» Estratto selezionato
'''

Posts Tagged ‘Mario Turini’

FUMETTAZIONI 2.22

Brevi (più o meno) recensioni di letture disegnate.

MYTHOS – HULK
Paul Jenkins e Paulo Rivera (con stile pittorico) rileggono le origini di Hulk, in quello che è uno dei capitoli del progetto ‘Mythos’, che ripresentava le origini di alcuni dei più iconici personaggi della Marvel.
Voto: 7

MYTHOS – CAPTAIN AMERICA
Un riassunto della vita di ‘Cap’, dall’infanzia ‘mingherlina’ all’esperimento che lo renderà una bandiera dei più elevati americani in giro per il mondo, fino all’ibernazione, al risveglio e alla nuova vita di ‘Vendicatore’.
Il tandem Paul Jenkins – Paulo Rivera una garanzia.
Voto: 7

ANT, Vol. II
Dopo il buon riscontro della prima miniserie, Mario Gully e la sua creatura finiscono nel roster della Image, per questa serie regolare.
I primi numeri seguono la falsariga degli episodi precedenti, la protagonista Hannah alle prese con la ricerca della verità su sé stessa e il suo alter-ego, man ben presto tutto si aggroviglia, e soprattutto si perde progressivamente l’interrogativo di fondo, ossia se Hannah stia vivendo una realtà o sono una lunga proiezione della immaginazione.
L’arrivo di uno sceneggiatore aggiunto, Jeffrey Kaufman, non risolve la questione, anzi e così la serie resta monca, chiusa dopo il numero 11. Peccato.
Voto: 6

ANT UNLEASHED
Terzo tentativo, terzo flop. A qualche tempo di distanza dalla chiusura della prima serie regolare, interrotta senza un finale col numero 11, Mario Gully riproponeva la sua creatura, con Mario Turini a contribuire alla parte grafica.

'''

» Contenuto dei dati
'''

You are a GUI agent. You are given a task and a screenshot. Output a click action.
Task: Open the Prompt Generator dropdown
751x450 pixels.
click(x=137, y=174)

'''

» Requisiti richiesti
A - Secondo l'estratto sulle recensioni di fumetti, chi ha contribuito alla parte grafica di ANT UNLEASHED?
B - Trascrivi dall'estratto sulle recensioni di fumetti il tratto che va da "MYTHOS – HULK" fino a "vita di ‘Vendicatore’.".
I dati non hanno alcun legame con l'estratto.

» Risultati attesi
A - Mario Turini.

B -
MYTHOS – HULK
Paul Jenkins e Paulo Rivera (con stile pittorico) rileggono le origini di Hulk, in quello che è uno dei capitoli del progetto ‘Mythos’, che ripresentava le origini di alcuni dei più iconici personaggi della Marvel.
Voto: 7

MYTHOS – CAPTAIN AMERICA
Un riassunto della vita di ‘Cap’, dall’infanzia ‘mingherlina’ all’esperimento che lo renderà una bandiera dei più elevati americani in giro per il mondo, fino all’ibernazione, al risveglio e alla nuova vita di ‘Vendicatore’.